In the late 18th century Charles Gardyne, Freeholder of Ravensby, (or possibly David Gardyne, his elder brother) marked out a road between the villages of Barry and West Haven, using a four horse plough, passing along its way the Point Inn, which stood immediately behind where the Municipal Buildings were built in 1896, opposite Carnoustie Library.

It was along this new road that Thomas Lowson, a loom wright who lived in Barry, was returning home one day in 1797 from a trip to Inverpeffer. After passing the Point Inn, some say stopping there a while, he took a rest and slept for a while, and upon waking feeling especially refreshed, decided to approach the owner of the land, Major William Phillips, and ask to rent a small area of land. Phillips, the former valet of Panmure estate, bought Carnoustie estate from Bailie Milne in 1792 for the price of £5,000 on his return from India, renaming it 'Taymouth'. Phillips was surprised by Lowson's request, as the land was thought to be agronomically poor, but granted Lowson the first feu of 2 acre of land for seventy shillings. On hearing about it, Phillips' wife took pity on the apparently deluded Lowson and refunded him five shillings.

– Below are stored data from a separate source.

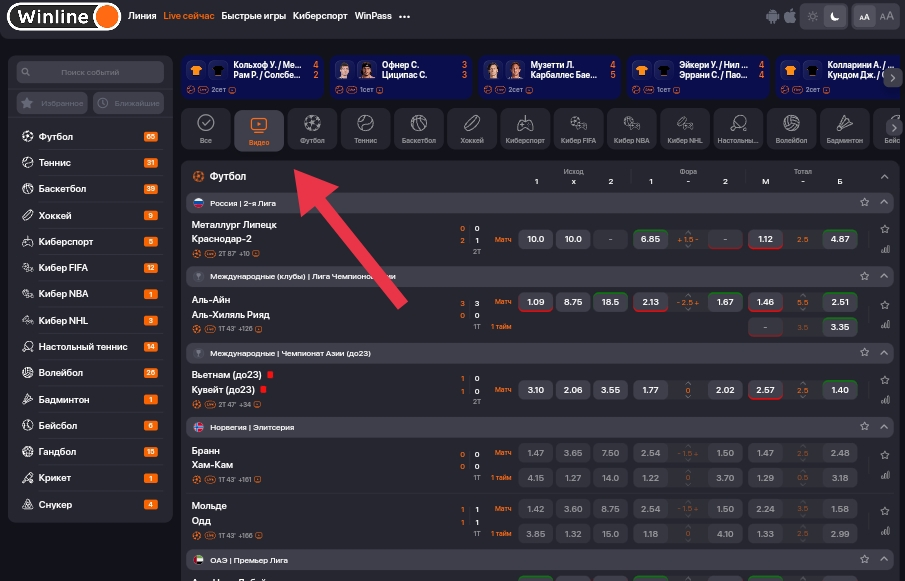Show statistics for Металлург Липецк match
The width and height of the screenshot is (905, 581).
click(x=884, y=250)
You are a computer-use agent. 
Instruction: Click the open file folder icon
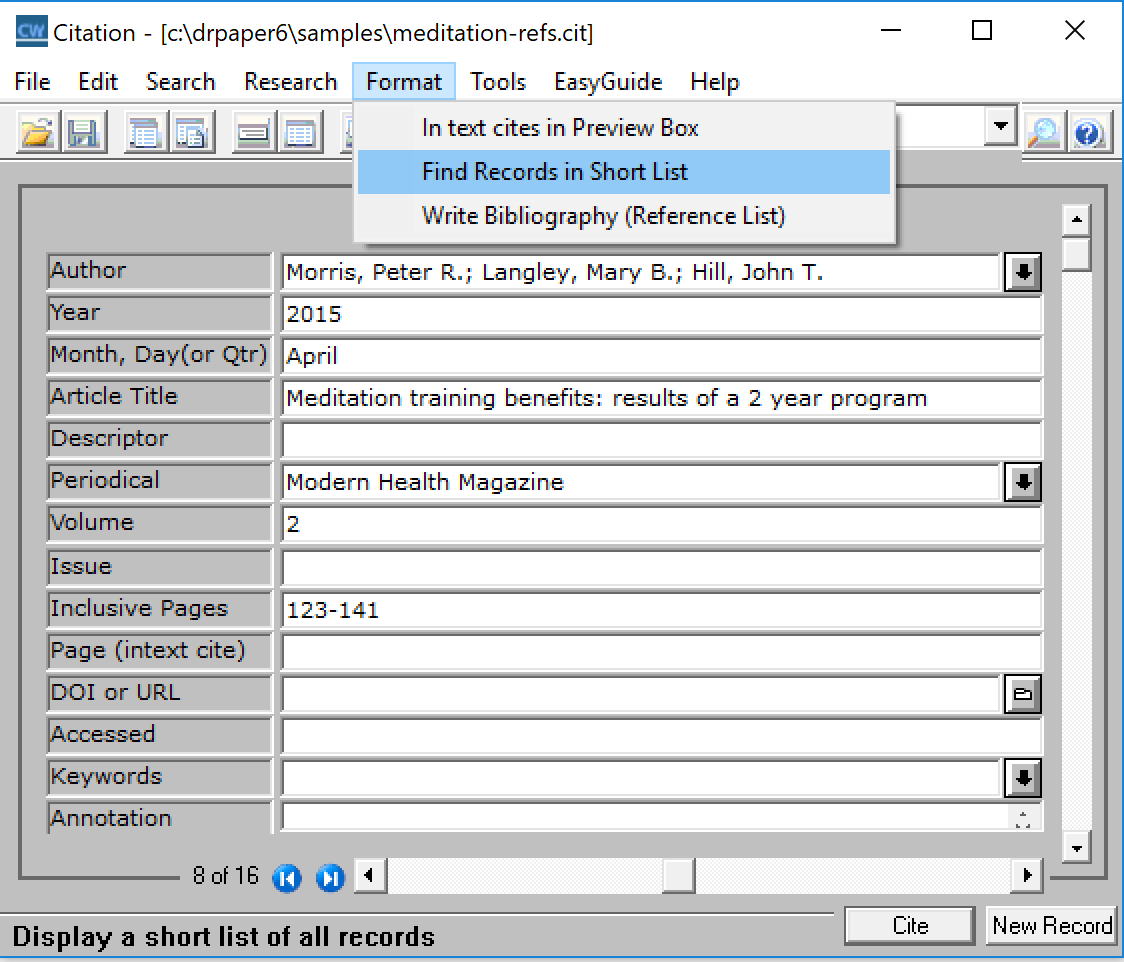pyautogui.click(x=37, y=133)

In 1798, while transplanting cabbage seedlings on his new land, Lowson left the willow dibble stick he had been using stuck in the ground. He later found it had sprouted leaves. The 'Dibble Tree', a magnificent specimen of Crack Willow (Salix fragilis) can still be seen, off Ferrier Street, and was listed as one of the hundred Treefest Heritage Trees of Scotland in 2006.

Lowson proved his detractors wrong and enjoyed so much success on his land in his first year that a number of his friends applied for feus in the following years. Carnoustie, as the town came to be known, grew over the next few decades such that there were more than a thousand inhabitants 50 years later.

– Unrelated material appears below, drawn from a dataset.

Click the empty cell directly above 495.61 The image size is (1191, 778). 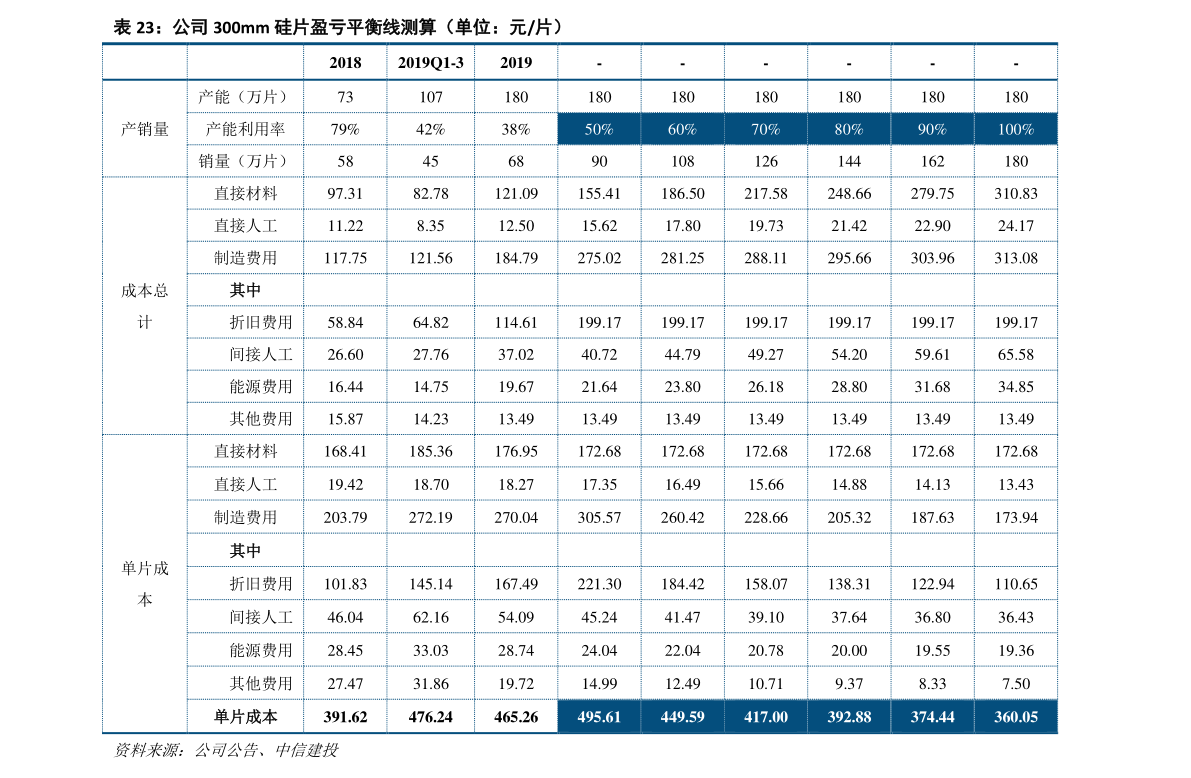(599, 682)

Lowson was married to Barbara Stewart. There is an entry on the Barry Parish Records for July 19, 1799 for the birth of his son, William, where the address is listed as 'Taymouth'. He can be seen on both the 1841 census, where his occupation is listed as 'carpenter', and the 1851 census, where he is listed simply as the 'First Ferth in Carnoustie'. Lowson died in 1856 at the age of 92, and was interred at Barry Parish Church cemetery. His original thatched cottage was improved extensively in the 19th century by his son William and can still be seen on the south side of Dundee Street, not far to the west of The Cross, where it still bears the name 'First Feu Cottage'.